- Film poster
- 風前の灯
- Directed by: Keisuke Kinoshita
- Written by: Keisuke Kinoshita
- Produced by: Ryōtarō Kuwata
- Starring: Hideko Takamine; Keiji Sada;
- Cinematography: Hiroshi Kusuda
- Edited by: Yoshi Sugihara
- Music by: Chūji Kinoshita
- Production company: Shochiku
- Distributed by: Shochiku
- Release date: 1 December 1957 (Japan);
- Running time: 79 minutes
- Country: Japan
- Language: Japanese

= Danger Stalks Near =

1957 Japanese film

Danger Stalks Near A Candle in the Wind (風前の灯) is a 1957 Japanese comedy film written and directed by Keisuke Kinoshita.

==Plot==
Three young hoodlums intend to rob the home of the Satō family which lies isolated in the outskirts of Tokyo. The trio's plan is thwarted by people endlessly going in and out of the house: housewife Yuriko's sister Sakura tries to borrow money after she's heard that Yuriko and her husband Kaneshige have won in the newspaper lottery, the new lodger fights with his predecessor over the vacant room, and, after various other visitors, the mysterious Akama, who pretends to know Kaneshige from student days, shows up. Akama eventually turns out to be a wanted criminal who demands the Satō's savings, arguing that Tetsu, Kaneshige's mother and owner of the house, embezzled Akama's parents during the war. The police arrive in time to arrest Akama, and the three wannabe burglars give up their plan.
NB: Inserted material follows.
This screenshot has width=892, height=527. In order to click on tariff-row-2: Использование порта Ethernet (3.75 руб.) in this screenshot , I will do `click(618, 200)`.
During the end titles, Kohei, the most reluctant of the trio, can be spotted making a report at the police station.

==Cast==
- Hideko Takamine as Yuriko Satō
- Keiji Sada as Kaneshige Satō
- Akiko Tamura as Tetsu Satō, Kaneshige's mother
- Toshiko Kobayashi as Sakura, Yuriko's sister
- Kōji Nanbara as Akama

==Reception==
Film historian Donald Richie titled Danger Stalks Near a "delightful and savage little satire" which "shows the suburbs as home of avarice and violence".